◆ Work request: Output the whole listing below. Keep it exact.
═══ Data listing ═══
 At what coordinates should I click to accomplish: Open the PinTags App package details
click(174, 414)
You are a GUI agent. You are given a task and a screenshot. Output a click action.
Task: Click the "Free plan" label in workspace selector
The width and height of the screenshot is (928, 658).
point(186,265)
═══
◆ Result of the task:
 At what coordinates should I click to accomplish: Open the PinTags App package details
click(174, 414)
You are a GUI agent. You are given a task and a screenshot. Output a click action.
Task: Click the "Free plan" label in workspace selector
The width and height of the screenshot is (928, 658).
point(186,265)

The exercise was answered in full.